[YOUR ASSIGNMENT]: Give back all the data exactly, line by line.
▼▼▼
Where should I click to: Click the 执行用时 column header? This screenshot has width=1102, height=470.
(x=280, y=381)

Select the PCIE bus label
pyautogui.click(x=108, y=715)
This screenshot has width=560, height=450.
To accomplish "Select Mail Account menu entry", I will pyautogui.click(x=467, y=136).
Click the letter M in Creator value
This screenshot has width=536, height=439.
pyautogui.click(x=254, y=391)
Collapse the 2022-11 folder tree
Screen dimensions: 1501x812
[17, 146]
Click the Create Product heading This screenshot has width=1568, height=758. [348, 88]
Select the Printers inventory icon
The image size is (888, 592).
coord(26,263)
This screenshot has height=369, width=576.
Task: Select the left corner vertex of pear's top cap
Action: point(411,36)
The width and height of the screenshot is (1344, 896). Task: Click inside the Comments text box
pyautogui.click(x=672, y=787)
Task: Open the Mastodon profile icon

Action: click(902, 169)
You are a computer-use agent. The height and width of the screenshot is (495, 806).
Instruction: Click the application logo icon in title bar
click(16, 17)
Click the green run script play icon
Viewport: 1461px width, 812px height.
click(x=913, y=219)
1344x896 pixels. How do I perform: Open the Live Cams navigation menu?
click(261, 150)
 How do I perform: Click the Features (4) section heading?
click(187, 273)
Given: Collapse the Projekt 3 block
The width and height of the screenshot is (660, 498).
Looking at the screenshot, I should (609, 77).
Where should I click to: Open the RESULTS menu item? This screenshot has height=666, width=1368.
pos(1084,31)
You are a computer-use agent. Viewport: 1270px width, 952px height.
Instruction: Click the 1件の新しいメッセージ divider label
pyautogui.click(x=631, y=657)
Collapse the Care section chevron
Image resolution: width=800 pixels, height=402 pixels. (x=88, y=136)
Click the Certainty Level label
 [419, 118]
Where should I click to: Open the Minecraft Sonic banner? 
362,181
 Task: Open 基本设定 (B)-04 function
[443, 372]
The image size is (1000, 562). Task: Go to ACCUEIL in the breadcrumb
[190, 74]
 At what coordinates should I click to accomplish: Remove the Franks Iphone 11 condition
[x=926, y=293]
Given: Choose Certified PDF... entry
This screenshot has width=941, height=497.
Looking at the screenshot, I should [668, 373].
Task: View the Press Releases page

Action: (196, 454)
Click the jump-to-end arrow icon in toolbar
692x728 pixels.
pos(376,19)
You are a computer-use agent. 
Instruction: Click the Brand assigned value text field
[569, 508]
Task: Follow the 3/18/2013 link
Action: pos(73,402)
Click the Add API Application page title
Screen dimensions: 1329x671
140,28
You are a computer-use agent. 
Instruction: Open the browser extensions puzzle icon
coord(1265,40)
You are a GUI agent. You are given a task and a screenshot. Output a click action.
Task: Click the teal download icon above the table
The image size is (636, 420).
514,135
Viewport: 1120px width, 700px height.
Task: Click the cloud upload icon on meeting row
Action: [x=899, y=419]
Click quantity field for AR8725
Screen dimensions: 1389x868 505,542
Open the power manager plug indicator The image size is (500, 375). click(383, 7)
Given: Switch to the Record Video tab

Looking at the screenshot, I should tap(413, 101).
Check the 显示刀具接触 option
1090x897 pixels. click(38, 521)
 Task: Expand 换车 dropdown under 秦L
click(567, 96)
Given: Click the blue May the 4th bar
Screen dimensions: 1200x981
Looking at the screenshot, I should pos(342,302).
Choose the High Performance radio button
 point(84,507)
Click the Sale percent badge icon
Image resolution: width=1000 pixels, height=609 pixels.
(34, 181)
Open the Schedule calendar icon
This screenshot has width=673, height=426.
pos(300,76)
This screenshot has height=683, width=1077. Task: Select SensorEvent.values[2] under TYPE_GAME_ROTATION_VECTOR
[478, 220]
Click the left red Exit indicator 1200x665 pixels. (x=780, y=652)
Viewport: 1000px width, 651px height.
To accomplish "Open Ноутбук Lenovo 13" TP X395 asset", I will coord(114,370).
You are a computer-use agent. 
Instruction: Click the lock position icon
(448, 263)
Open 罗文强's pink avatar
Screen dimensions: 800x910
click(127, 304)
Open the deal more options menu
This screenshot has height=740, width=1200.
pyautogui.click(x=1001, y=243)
▲▲▲
[ANSWER BELOW]:
Where should I click to: Click the 执行用时 column header? This screenshot has width=1102, height=470.
(x=280, y=381)

Select the PCIE bus label
pyautogui.click(x=108, y=715)
This screenshot has width=560, height=450.
To accomplish "Select Mail Account menu entry", I will pyautogui.click(x=467, y=136).
Click the letter M in Creator value
This screenshot has width=536, height=439.
pyautogui.click(x=254, y=391)
Collapse the 2022-11 folder tree
Screen dimensions: 1501x812
[17, 146]
Click the Create Product heading This screenshot has width=1568, height=758. [348, 88]
Select the Printers inventory icon
The image size is (888, 592).
coord(26,263)
This screenshot has height=369, width=576.
Task: Select the left corner vertex of pear's top cap
Action: point(411,36)
The width and height of the screenshot is (1344, 896). Task: Click inside the Comments text box
pyautogui.click(x=672, y=787)
Task: Open the Mastodon profile icon

Action: click(902, 169)
You are a computer-use agent. The height and width of the screenshot is (495, 806).
Instruction: Click the application logo icon in title bar
click(16, 17)
Click the green run script play icon
Viewport: 1461px width, 812px height.
click(x=913, y=219)
1344x896 pixels. How do I perform: Open the Live Cams navigation menu?
click(261, 150)
 How do I perform: Click the Features (4) section heading?
click(187, 273)
Given: Collapse the Projekt 3 block
The width and height of the screenshot is (660, 498).
Looking at the screenshot, I should (609, 77).
Where should I click to: Open the RESULTS menu item? This screenshot has height=666, width=1368.
pos(1084,31)
You are a computer-use agent. Viewport: 1270px width, 952px height.
Instruction: Click the 1件の新しいメッセージ divider label
pyautogui.click(x=631, y=657)
Collapse the Care section chevron
Image resolution: width=800 pixels, height=402 pixels. (x=88, y=136)
Click the Certainty Level label
 [419, 118]
Where should I click to: Open the Minecraft Sonic banner? 
362,181
 Task: Open 基本设定 (B)-04 function
[443, 372]
The image size is (1000, 562). Task: Go to ACCUEIL in the breadcrumb
[190, 74]
 At what coordinates should I click to accomplish: Remove the Franks Iphone 11 condition
[x=926, y=293]
Given: Choose Certified PDF... entry
This screenshot has width=941, height=497.
Looking at the screenshot, I should [668, 373].
Task: View the Press Releases page

Action: (196, 454)
Click the jump-to-end arrow icon in toolbar
692x728 pixels.
pos(376,19)
You are a computer-use agent. 
Instruction: Click the Brand assigned value text field
[569, 508]
Task: Follow the 3/18/2013 link
Action: pos(73,402)
Click the Add API Application page title
Screen dimensions: 1329x671
140,28
You are a computer-use agent. 
Instruction: Open the browser extensions puzzle icon
coord(1265,40)
You are a GUI agent. You are given a task and a screenshot. Output a click action.
Task: Click the teal download icon above the table
The image size is (636, 420).
514,135
Viewport: 1120px width, 700px height.
Task: Click the cloud upload icon on meeting row
Action: [x=899, y=419]
Click quantity field for AR8725
Screen dimensions: 1389x868 505,542
Open the power manager plug indicator The image size is (500, 375). click(383, 7)
Given: Switch to the Record Video tab

Looking at the screenshot, I should tap(413, 101).
Check the 显示刀具接触 option
1090x897 pixels. click(38, 521)
 Task: Expand 换车 dropdown under 秦L
click(567, 96)
Given: Click the blue May the 4th bar
Screen dimensions: 1200x981
Looking at the screenshot, I should pos(342,302).
Choose the High Performance radio button
 point(84,507)
Click the Sale percent badge icon
Image resolution: width=1000 pixels, height=609 pixels.
(34, 181)
Open the Schedule calendar icon
This screenshot has width=673, height=426.
pos(300,76)
This screenshot has height=683, width=1077. Task: Select SensorEvent.values[2] under TYPE_GAME_ROTATION_VECTOR
[478, 220]
Click the left red Exit indicator 1200x665 pixels. (x=780, y=652)
Viewport: 1000px width, 651px height.
To accomplish "Open Ноутбук Lenovo 13" TP X395 asset", I will coord(114,370).
You are a computer-use agent. 
Instruction: Click the lock position icon
(448, 263)
Open 罗文强's pink avatar
Screen dimensions: 800x910
click(127, 304)
Open the deal more options menu
This screenshot has height=740, width=1200.
pyautogui.click(x=1001, y=243)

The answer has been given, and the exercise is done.